My husband is definetely more of the "let's move on" crowd.

He doesn't act mean but he doesn't get it totally. The only really odd thing he has done is ask if I was going to wear the bracelet he got -- instead of the one my friend JUST made me to remember Myrtle Bean. I told him of course but I had just gotten this one.


----------



## hippy mum (Aug 12, 2006)

My dh gets worried about me being upset too, which is why I don't tell him, and maybe that's wrong. On the way to the hospital, he actually brought up-"you know, we never talked about this type of thing-bleeding out, what might happen etc". Like I wanted to have that conversation on the way to the hospital, knowing our baby was gone, and I was petrified of bleeding out at he moment. Maybe he was scared?
He's been back and forth supportive. He was at first, but now I feel like he's wanting me to move on. He just doesn't understand it, and he's admitted that, since he wasn't the one carrying the baby, sick, feeling movement, and not being able to feel the baby himself. All he says is he watched me, and saw one u/s of the baby to be connected to. He has a way of reasoning this loss. He says in the accident, the choice was to take the child not here yet, than take one of the two here or his wife.
A lot of days we are at opposites. I've read about couples who survive loss and those who it breaks apart and wonder who we will be in the long run.


----------



## ecstaticmama24 (Sep 20, 2006)

Where to start... hmmm... well, DH and I have issues, as simple as that. It seems to be a neverending rollercoaster ride. Sometimes we're good, sometimes we're not. When I found out we were expecting he was excited, we both were. But then we got in an argument over his behavior (he's a recovering addict/alcoholic who decided he's fine to drink/party again). This has caused a number of issues but when I stood up to it, he blamed it on the pregnancy, saying I was crazy because I was pregnant, whatever.
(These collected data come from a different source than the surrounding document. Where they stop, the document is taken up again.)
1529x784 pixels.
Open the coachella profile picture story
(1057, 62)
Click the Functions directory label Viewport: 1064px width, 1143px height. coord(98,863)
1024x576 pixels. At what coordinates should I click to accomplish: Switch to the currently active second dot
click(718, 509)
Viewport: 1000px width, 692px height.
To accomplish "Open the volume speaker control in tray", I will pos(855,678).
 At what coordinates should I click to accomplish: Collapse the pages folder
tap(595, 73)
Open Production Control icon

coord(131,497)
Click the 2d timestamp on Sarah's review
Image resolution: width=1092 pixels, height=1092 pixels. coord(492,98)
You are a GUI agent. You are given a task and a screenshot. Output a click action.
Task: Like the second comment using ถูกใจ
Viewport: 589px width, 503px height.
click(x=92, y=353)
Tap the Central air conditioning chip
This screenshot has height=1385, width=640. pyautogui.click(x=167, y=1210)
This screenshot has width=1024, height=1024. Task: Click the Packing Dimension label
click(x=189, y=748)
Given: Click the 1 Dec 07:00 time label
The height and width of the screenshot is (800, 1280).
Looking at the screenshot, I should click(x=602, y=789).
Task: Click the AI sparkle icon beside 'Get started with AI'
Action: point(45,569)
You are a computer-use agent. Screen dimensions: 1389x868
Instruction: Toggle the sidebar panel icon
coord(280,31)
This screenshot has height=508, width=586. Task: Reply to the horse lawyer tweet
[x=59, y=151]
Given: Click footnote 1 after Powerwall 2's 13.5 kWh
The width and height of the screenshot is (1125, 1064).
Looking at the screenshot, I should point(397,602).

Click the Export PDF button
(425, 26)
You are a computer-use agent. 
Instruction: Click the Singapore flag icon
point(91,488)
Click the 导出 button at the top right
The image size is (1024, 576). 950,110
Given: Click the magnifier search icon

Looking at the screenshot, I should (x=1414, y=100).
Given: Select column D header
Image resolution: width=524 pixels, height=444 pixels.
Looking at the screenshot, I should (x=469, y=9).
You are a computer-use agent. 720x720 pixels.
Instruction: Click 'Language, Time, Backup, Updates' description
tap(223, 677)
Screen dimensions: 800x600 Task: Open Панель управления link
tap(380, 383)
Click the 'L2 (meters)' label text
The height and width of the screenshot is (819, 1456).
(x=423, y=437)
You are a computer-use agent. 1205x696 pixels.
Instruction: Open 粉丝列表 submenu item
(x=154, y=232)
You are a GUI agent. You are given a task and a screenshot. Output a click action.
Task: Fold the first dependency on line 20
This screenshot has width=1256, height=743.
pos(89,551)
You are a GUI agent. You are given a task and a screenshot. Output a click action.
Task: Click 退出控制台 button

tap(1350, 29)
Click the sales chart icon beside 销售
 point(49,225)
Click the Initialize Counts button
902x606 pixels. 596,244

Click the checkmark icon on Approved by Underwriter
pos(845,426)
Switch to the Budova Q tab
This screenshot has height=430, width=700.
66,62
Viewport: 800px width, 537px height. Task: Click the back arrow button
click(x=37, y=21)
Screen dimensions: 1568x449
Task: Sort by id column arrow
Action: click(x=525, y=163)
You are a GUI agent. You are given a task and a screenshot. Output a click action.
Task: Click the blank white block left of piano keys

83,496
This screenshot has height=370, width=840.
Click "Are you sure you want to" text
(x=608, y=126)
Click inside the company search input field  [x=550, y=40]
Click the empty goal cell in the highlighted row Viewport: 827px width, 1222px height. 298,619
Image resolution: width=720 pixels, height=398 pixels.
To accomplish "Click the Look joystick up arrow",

That's just a little brief look in to life before loss... and now it's even more messed up. Right after our loss, DH was on board with ttc again, infact I still have a text message he sent where he reassured me that we will try again. And then all of a sudden he decided that he does not want any more children. It's devastating to say the least. I'm hoping we got pregnant while he was on board with trying.

I don't cry in front of him and I don't share how I feel about the loss. Not that I don't want to, it's just that when I do, he ignores me or changes the topic. He's one of those people that says, "we're lucky to have 4 kids" or "we have too many kids already". He's very insensitive and his criticisms of me are killing me slowly. He has not talked about our loss in a personal touchy feely kinda way, he's just not like that. What do you do though?

Honestly, I wish things were different.


----------



## Vermillion (Mar 12, 2005)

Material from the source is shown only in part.